PASSAGE PROVIDED
Segment Open

In this study, we classified DLBCL into GCB and non-GCB subtypes using three primary antibodies – CD10, BCL6, and MUM-1 – according to Hans' algorithm [7]. Many previous studies used Hans' algorithm to classify DLBCL [8],[24],[25],[26],[27],[28].

Other studies used Choi algorithm, which depends on CD10, BCL6, MUM-1, GCET1, and FOXP1 primary antibodies [29]. Although many algorithms were applied, such as modified Hans' (CD10 and MUM-1) [30], modified Choi (CD10, MUM-1, GCET1, and FOXP1) [30], Muris (CD10, MUM-1, and BCL2) [31], Nyman (MUM-1 and FOXP1) [32], Tally (CD10, MUM-1, GCET1, and FOXP1) [30], and Natkunam (LMO2) [33], Hans' algorithm is still the most valid and commonly used one [34],[35].

Half of our cases were of GCB subtype (50.8%). In previous studies, the percentage of GCB cases ranged from 45.2 to 65% [24],[25],[34],[36],[37],[38]. There is no specific reason known for this different distribution of prognostic subgroups. It may be due to different genetic makeup and specific genetic aberrations pertaining to different populations [28].

In the present study, we noticed that nongerminal cases carried bad prognostic impact. This was manifested by the association of non-GCB group with large tumor size (P = 0.03). This agreed with the results of Zizhen et al. [39], who found that the non-GCB primary gastric DLBCL was significantly associated with larger tumor size. However, van Imhoff et al. [25] stated that most GCB cases were more bulky.

Segment Closed

PROBLEM STATEMENT
In the passage on DLBCL subtypes, what percentage of the study's cases were of the GCB subtype? The listing after this text is separate material with no link to it.

GIVEN INFORMATION
Segment Open

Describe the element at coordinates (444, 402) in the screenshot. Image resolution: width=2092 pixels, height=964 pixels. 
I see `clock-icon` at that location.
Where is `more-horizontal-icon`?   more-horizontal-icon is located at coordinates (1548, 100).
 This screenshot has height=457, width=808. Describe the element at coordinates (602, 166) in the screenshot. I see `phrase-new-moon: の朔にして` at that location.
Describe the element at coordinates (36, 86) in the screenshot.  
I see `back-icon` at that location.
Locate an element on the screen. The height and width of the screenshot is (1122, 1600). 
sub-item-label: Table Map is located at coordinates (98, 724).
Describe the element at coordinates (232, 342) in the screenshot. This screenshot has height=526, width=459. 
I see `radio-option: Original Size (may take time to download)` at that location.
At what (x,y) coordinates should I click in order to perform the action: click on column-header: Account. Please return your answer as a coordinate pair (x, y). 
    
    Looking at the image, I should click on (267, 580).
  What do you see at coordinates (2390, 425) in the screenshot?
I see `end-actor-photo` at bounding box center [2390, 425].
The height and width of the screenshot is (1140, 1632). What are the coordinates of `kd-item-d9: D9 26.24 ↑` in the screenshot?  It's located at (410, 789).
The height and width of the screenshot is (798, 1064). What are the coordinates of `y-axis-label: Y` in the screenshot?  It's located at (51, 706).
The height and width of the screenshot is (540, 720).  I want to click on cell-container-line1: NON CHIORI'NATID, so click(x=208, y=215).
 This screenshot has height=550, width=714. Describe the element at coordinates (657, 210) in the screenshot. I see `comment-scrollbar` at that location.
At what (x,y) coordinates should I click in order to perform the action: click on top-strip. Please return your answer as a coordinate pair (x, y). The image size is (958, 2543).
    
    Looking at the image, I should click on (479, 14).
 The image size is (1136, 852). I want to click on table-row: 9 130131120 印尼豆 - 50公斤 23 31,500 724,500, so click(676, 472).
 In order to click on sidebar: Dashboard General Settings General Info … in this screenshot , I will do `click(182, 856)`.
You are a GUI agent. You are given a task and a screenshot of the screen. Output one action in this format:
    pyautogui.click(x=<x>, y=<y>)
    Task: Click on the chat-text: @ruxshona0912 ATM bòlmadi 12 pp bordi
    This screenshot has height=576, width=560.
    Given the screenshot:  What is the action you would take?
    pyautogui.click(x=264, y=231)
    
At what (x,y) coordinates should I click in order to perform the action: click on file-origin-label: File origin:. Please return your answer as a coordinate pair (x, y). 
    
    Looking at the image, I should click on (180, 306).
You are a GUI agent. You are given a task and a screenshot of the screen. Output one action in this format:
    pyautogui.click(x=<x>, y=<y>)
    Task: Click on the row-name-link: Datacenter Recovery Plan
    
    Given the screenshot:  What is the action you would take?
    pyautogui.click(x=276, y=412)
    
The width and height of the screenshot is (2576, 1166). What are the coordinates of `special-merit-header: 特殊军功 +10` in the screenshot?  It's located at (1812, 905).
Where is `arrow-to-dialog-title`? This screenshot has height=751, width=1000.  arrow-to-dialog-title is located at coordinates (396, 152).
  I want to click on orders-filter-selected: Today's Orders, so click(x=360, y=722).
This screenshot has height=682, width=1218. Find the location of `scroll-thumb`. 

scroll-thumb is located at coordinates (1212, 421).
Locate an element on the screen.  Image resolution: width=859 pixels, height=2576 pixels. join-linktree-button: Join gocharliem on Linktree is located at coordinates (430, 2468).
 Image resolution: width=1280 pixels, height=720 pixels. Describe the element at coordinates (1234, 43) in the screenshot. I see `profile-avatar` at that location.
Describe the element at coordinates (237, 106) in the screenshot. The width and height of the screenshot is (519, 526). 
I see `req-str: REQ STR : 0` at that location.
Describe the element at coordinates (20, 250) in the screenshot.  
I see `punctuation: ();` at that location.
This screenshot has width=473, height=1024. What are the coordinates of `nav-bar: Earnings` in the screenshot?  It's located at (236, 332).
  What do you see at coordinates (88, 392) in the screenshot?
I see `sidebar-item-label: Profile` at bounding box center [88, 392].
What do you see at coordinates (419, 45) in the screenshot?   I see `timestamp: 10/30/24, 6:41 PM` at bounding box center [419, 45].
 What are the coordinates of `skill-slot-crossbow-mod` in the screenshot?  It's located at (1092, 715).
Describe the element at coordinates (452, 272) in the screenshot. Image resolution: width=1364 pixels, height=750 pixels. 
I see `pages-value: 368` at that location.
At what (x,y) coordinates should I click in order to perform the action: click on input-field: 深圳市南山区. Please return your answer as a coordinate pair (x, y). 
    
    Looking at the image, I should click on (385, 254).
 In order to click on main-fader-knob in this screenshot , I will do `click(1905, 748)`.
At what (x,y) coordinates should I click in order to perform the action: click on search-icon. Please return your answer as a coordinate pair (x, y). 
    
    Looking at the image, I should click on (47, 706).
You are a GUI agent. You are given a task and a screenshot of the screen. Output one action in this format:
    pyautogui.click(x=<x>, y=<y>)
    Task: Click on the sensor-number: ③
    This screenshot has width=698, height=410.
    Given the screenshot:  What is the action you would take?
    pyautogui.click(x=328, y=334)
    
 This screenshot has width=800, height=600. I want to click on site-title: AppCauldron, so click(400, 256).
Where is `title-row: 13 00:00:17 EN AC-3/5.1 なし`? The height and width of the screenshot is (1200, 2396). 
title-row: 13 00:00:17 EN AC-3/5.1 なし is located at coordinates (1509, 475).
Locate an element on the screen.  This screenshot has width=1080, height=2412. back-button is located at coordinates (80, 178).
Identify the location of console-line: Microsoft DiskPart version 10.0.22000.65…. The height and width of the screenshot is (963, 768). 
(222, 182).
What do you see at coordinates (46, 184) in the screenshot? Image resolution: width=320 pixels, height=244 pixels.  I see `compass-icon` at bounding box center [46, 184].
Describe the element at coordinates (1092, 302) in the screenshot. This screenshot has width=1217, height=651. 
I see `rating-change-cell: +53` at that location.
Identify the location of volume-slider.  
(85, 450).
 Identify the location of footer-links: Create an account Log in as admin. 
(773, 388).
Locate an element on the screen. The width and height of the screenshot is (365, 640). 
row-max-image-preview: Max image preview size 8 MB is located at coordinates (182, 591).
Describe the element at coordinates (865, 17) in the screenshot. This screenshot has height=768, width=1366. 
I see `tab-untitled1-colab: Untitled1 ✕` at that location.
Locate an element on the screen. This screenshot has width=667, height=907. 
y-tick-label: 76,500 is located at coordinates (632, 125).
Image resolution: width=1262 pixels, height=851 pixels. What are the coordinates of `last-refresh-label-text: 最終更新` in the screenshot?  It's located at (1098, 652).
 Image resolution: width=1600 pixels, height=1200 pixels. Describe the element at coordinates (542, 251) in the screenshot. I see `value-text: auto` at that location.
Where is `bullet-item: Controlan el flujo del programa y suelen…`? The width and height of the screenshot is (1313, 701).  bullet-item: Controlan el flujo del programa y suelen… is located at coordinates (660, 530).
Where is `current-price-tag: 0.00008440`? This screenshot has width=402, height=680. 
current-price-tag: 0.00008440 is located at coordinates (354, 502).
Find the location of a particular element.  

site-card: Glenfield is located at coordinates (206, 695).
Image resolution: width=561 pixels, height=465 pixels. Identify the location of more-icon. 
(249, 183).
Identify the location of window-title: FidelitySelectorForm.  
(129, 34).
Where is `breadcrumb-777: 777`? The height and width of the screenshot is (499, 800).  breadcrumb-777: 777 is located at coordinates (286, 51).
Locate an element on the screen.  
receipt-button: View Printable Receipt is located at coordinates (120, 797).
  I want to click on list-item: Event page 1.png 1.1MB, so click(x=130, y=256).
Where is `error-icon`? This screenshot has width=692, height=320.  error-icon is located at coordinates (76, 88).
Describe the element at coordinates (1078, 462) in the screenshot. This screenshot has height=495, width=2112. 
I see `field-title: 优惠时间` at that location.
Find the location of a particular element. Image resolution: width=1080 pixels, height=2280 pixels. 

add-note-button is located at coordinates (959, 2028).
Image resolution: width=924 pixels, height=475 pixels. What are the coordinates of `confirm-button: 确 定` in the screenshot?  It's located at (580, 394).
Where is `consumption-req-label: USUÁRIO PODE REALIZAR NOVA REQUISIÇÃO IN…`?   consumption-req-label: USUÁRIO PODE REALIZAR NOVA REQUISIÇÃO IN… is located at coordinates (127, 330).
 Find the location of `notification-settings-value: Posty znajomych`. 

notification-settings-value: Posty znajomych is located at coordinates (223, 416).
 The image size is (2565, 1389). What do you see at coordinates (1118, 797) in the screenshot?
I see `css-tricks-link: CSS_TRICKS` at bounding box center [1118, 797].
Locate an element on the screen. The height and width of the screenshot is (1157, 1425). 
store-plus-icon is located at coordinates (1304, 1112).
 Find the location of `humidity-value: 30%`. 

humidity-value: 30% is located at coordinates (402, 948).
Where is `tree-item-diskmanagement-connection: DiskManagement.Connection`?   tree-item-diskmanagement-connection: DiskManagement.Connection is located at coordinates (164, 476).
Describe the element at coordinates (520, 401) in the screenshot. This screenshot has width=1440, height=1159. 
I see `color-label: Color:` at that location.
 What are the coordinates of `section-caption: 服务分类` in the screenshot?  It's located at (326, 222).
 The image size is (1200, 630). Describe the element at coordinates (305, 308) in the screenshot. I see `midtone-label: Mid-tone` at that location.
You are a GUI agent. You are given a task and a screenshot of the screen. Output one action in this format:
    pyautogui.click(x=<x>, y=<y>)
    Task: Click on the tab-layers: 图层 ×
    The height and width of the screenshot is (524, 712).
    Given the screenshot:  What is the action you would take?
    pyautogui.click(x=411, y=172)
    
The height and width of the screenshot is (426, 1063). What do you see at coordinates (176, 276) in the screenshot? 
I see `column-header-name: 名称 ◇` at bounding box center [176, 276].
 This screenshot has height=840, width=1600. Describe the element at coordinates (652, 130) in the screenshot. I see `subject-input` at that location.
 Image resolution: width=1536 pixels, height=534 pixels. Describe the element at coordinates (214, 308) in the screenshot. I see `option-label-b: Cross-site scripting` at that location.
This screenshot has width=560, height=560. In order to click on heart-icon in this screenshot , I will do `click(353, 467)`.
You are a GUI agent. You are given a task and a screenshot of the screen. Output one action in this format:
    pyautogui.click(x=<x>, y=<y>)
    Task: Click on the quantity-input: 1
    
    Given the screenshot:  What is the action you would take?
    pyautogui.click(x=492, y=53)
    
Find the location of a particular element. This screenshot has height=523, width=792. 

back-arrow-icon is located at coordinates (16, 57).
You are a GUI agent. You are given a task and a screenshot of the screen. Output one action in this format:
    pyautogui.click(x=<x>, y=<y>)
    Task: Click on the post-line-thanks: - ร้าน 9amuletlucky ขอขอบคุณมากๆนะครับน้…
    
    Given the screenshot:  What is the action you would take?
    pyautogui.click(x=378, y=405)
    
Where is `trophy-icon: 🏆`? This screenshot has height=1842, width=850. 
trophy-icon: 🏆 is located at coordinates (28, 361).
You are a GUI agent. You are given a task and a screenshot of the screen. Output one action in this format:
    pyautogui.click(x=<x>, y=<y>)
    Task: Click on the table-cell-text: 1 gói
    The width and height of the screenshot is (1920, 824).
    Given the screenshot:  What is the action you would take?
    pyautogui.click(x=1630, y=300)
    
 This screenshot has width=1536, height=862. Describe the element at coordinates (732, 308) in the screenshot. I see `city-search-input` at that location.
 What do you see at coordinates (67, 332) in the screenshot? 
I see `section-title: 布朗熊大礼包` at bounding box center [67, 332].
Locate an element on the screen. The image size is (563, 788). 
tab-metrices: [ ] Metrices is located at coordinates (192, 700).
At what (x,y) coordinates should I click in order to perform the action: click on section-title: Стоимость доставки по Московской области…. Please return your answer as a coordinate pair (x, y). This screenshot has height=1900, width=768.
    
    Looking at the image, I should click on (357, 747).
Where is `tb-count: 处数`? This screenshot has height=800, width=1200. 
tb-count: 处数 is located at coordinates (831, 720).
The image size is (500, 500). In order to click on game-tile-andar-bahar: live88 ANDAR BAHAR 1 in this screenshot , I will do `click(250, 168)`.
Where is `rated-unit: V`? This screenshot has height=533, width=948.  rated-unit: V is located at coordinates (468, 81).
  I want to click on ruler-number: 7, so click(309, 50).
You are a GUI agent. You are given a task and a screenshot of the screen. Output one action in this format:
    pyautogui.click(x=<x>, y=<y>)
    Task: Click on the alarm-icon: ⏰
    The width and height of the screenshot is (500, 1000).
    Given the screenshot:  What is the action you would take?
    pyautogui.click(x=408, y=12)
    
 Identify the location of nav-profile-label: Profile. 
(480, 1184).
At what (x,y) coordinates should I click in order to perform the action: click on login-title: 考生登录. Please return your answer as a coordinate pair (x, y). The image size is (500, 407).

Segment Closed

REPLY
50.8%